[Opening Exercise data section]
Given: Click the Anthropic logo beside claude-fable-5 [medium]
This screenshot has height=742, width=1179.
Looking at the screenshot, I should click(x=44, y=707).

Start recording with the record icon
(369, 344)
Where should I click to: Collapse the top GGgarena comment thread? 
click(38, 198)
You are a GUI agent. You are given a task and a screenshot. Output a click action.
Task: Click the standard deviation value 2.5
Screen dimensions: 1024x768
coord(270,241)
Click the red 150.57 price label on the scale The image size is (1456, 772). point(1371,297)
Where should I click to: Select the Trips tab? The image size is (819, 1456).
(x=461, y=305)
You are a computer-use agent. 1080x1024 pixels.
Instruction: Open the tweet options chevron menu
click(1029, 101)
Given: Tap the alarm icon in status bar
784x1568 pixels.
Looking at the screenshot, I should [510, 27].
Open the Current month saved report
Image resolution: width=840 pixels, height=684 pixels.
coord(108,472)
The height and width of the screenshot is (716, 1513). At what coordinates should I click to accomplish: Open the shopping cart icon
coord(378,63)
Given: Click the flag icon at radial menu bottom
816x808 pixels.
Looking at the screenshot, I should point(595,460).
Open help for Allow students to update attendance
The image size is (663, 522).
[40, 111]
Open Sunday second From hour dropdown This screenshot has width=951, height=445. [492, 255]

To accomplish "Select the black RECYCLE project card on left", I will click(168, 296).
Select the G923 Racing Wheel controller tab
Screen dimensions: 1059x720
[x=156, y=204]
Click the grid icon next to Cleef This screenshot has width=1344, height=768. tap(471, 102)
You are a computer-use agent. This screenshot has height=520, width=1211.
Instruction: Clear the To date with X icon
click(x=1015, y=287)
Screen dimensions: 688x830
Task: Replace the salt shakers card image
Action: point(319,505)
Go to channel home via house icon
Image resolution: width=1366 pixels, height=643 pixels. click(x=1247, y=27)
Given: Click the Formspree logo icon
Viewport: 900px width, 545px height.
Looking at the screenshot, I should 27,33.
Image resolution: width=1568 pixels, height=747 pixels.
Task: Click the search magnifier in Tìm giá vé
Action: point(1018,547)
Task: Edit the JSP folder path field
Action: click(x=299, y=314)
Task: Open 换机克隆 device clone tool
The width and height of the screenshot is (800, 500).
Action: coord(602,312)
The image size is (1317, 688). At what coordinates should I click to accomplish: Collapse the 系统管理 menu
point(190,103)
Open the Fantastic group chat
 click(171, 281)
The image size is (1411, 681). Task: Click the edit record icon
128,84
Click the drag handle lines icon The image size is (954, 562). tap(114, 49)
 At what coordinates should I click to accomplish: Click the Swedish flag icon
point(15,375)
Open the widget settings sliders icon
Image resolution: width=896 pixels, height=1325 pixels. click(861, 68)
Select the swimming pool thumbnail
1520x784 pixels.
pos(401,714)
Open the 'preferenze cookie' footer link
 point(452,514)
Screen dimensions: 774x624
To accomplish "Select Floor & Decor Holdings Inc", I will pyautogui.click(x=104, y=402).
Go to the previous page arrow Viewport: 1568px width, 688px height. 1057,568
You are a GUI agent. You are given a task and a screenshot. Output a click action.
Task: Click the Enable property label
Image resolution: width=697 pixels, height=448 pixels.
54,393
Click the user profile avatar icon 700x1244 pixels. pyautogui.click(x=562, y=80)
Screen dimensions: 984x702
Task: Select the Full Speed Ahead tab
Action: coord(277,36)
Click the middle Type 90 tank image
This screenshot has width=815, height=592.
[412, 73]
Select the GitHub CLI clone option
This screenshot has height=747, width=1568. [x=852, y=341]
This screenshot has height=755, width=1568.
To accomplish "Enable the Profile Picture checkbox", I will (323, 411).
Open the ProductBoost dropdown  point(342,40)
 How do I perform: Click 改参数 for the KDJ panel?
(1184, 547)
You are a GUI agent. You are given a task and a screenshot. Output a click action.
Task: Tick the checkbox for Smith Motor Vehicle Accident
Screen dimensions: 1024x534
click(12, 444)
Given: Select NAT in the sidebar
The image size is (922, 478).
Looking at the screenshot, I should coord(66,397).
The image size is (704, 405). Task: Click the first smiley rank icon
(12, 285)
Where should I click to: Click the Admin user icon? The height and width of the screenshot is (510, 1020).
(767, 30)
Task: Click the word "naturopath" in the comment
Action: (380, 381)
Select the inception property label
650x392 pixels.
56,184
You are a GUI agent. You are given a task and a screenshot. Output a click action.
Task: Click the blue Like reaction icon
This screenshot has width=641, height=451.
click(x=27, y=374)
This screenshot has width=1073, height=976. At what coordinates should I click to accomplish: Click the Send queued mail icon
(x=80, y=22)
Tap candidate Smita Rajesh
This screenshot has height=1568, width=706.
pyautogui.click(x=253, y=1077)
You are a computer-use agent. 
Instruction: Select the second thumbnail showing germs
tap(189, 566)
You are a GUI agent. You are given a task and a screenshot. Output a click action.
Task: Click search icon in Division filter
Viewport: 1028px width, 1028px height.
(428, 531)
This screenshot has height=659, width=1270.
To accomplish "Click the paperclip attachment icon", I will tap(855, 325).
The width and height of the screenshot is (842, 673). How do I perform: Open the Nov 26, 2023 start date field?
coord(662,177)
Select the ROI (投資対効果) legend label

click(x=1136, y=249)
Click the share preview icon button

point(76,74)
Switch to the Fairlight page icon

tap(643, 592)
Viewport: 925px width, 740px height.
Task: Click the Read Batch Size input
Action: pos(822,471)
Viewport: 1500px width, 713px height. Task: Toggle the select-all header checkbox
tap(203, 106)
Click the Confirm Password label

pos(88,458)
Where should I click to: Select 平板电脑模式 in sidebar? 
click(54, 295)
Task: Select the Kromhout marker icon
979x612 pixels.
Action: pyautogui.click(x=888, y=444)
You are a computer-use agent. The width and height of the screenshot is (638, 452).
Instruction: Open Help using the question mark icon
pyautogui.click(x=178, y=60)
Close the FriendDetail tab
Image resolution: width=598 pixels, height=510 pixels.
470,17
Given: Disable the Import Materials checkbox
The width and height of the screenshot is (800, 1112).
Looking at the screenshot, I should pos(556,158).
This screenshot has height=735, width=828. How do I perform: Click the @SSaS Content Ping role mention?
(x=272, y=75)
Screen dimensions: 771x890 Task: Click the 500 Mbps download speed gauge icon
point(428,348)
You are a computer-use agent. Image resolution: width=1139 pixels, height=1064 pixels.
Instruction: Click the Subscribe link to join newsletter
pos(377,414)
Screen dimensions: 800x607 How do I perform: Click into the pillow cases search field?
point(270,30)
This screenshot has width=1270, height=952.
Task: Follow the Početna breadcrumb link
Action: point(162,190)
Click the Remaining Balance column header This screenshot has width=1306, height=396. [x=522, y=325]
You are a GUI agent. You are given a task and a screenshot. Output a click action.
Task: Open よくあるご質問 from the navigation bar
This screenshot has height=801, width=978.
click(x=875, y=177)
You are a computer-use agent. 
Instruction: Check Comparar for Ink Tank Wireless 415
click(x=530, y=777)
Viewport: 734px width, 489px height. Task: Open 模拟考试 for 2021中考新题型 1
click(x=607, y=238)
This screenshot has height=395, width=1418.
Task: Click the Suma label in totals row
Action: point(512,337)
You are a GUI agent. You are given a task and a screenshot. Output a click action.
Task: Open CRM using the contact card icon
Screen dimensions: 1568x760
[Closing Exercise data section]
→ What to produce
A verbatim copy of the listing is needed.

→ Solved exercise
Given: Click the Anthropic logo beside claude-fable-5 [medium]
This screenshot has height=742, width=1179.
Looking at the screenshot, I should click(x=44, y=707).

Start recording with the record icon
(369, 344)
Where should I click to: Collapse the top GGgarena comment thread? 
click(38, 198)
You are a GUI agent. You are given a task and a screenshot. Output a click action.
Task: Click the standard deviation value 2.5
Screen dimensions: 1024x768
coord(270,241)
Click the red 150.57 price label on the scale The image size is (1456, 772). point(1371,297)
Where should I click to: Select the Trips tab? The image size is (819, 1456).
(x=461, y=305)
You are a computer-use agent. 1080x1024 pixels.
Instruction: Open the tweet options chevron menu
click(1029, 101)
Given: Tap the alarm icon in status bar
784x1568 pixels.
Looking at the screenshot, I should [510, 27].
Open the Current month saved report
Image resolution: width=840 pixels, height=684 pixels.
coord(108,472)
The height and width of the screenshot is (716, 1513). At what coordinates should I click to accomplish: Open the shopping cart icon
coord(378,63)
Given: Click the flag icon at radial menu bottom
816x808 pixels.
Looking at the screenshot, I should point(595,460).
Open help for Allow students to update attendance
The image size is (663, 522).
[40, 111]
Open Sunday second From hour dropdown This screenshot has width=951, height=445. [492, 255]

To accomplish "Select the black RECYCLE project card on left", I will click(168, 296).
Select the G923 Racing Wheel controller tab
Screen dimensions: 1059x720
[x=156, y=204]
Click the grid icon next to Cleef This screenshot has width=1344, height=768. tap(471, 102)
You are a computer-use agent. This screenshot has height=520, width=1211.
Instruction: Clear the To date with X icon
click(x=1015, y=287)
Screen dimensions: 688x830
Task: Replace the salt shakers card image
Action: point(319,505)
Go to channel home via house icon
Image resolution: width=1366 pixels, height=643 pixels. click(x=1247, y=27)
Given: Click the Formspree logo icon
Viewport: 900px width, 545px height.
Looking at the screenshot, I should 27,33.
Image resolution: width=1568 pixels, height=747 pixels.
Task: Click the search magnifier in Tìm giá vé
Action: point(1018,547)
Task: Edit the JSP folder path field
Action: click(x=299, y=314)
Task: Open 换机克隆 device clone tool
The width and height of the screenshot is (800, 500).
Action: coord(602,312)
The image size is (1317, 688). At what coordinates should I click to accomplish: Collapse the 系统管理 menu
point(190,103)
Open the Fantastic group chat
 click(171, 281)
The image size is (1411, 681). Task: Click the edit record icon
128,84
Click the drag handle lines icon The image size is (954, 562). tap(114, 49)
 At what coordinates should I click to accomplish: Click the Swedish flag icon
point(15,375)
Open the widget settings sliders icon
Image resolution: width=896 pixels, height=1325 pixels. click(861, 68)
Select the swimming pool thumbnail
1520x784 pixels.
pos(401,714)
Open the 'preferenze cookie' footer link
 point(452,514)
Screen dimensions: 774x624
To accomplish "Select Floor & Decor Holdings Inc", I will pyautogui.click(x=104, y=402).
Go to the previous page arrow Viewport: 1568px width, 688px height. 1057,568
You are a GUI agent. You are given a task and a screenshot. Output a click action.
Task: Click the Enable property label
Image resolution: width=697 pixels, height=448 pixels.
54,393
Click the user profile avatar icon 700x1244 pixels. pyautogui.click(x=562, y=80)
Screen dimensions: 984x702
Task: Select the Full Speed Ahead tab
Action: coord(277,36)
Click the middle Type 90 tank image
This screenshot has width=815, height=592.
[412, 73]
Select the GitHub CLI clone option
This screenshot has height=747, width=1568. [x=852, y=341]
This screenshot has height=755, width=1568.
To accomplish "Enable the Profile Picture checkbox", I will (323, 411).
Open the ProductBoost dropdown  point(342,40)
 How do I perform: Click 改参数 for the KDJ panel?
(1184, 547)
You are a GUI agent. You are given a task and a screenshot. Output a click action.
Task: Tick the checkbox for Smith Motor Vehicle Accident
Screen dimensions: 1024x534
click(12, 444)
Given: Select NAT in the sidebar
The image size is (922, 478).
Looking at the screenshot, I should coord(66,397).
The image size is (704, 405). Task: Click the first smiley rank icon
(12, 285)
Where should I click to: Click the Admin user icon? The height and width of the screenshot is (510, 1020).
(767, 30)
Task: Click the word "naturopath" in the comment
Action: (380, 381)
Select the inception property label
650x392 pixels.
56,184
You are a GUI agent. You are given a task and a screenshot. Output a click action.
Task: Click the blue Like reaction icon
This screenshot has width=641, height=451.
click(x=27, y=374)
This screenshot has width=1073, height=976. At what coordinates should I click to accomplish: Click the Send queued mail icon
(x=80, y=22)
Tap candidate Smita Rajesh
This screenshot has height=1568, width=706.
pyautogui.click(x=253, y=1077)
You are a computer-use agent. 
Instruction: Select the second thumbnail showing germs
tap(189, 566)
You are a GUI agent. You are given a task and a screenshot. Output a click action.
Task: Click search icon in Division filter
Viewport: 1028px width, 1028px height.
(428, 531)
This screenshot has height=659, width=1270.
To accomplish "Click the paperclip attachment icon", I will tap(855, 325).
The width and height of the screenshot is (842, 673). How do I perform: Open the Nov 26, 2023 start date field?
coord(662,177)
Select the ROI (投資対効果) legend label

click(x=1136, y=249)
Click the share preview icon button

point(76,74)
Switch to the Fairlight page icon

tap(643, 592)
Viewport: 925px width, 740px height.
Task: Click the Read Batch Size input
Action: pos(822,471)
Viewport: 1500px width, 713px height. Task: Toggle the select-all header checkbox
tap(203, 106)
Click the Confirm Password label

pos(88,458)
Where should I click to: Select 平板电脑模式 in sidebar? 
click(54, 295)
Task: Select the Kromhout marker icon
979x612 pixels.
Action: pyautogui.click(x=888, y=444)
You are a computer-use agent. The width and height of the screenshot is (638, 452).
Instruction: Open Help using the question mark icon
pyautogui.click(x=178, y=60)
Close the FriendDetail tab
Image resolution: width=598 pixels, height=510 pixels.
470,17
Given: Disable the Import Materials checkbox
The width and height of the screenshot is (800, 1112).
Looking at the screenshot, I should pos(556,158).
This screenshot has height=735, width=828. How do I perform: Click the @SSaS Content Ping role mention?
(x=272, y=75)
Screen dimensions: 771x890 Task: Click the 500 Mbps download speed gauge icon
point(428,348)
You are a computer-use agent. Image resolution: width=1139 pixels, height=1064 pixels.
Instruction: Click the Subscribe link to join newsletter
pos(377,414)
Screen dimensions: 800x607 How do I perform: Click into the pillow cases search field?
point(270,30)
This screenshot has width=1270, height=952.
Task: Follow the Početna breadcrumb link
Action: point(162,190)
Click the Remaining Balance column header This screenshot has width=1306, height=396. [x=522, y=325]
You are a GUI agent. You are given a task and a screenshot. Output a click action.
Task: Open よくあるご質問 from the navigation bar
This screenshot has height=801, width=978.
click(x=875, y=177)
You are a computer-use agent. 
Instruction: Check Comparar for Ink Tank Wireless 415
click(x=530, y=777)
Viewport: 734px width, 489px height. Task: Open 模拟考试 for 2021中考新题型 1
click(x=607, y=238)
This screenshot has height=395, width=1418.
Task: Click the Suma label in totals row
Action: point(512,337)
You are a GUI agent. You are given a task and a screenshot. Output a click action.
Task: Open CRM using the contact card icon
Screen dimensions: 1568x760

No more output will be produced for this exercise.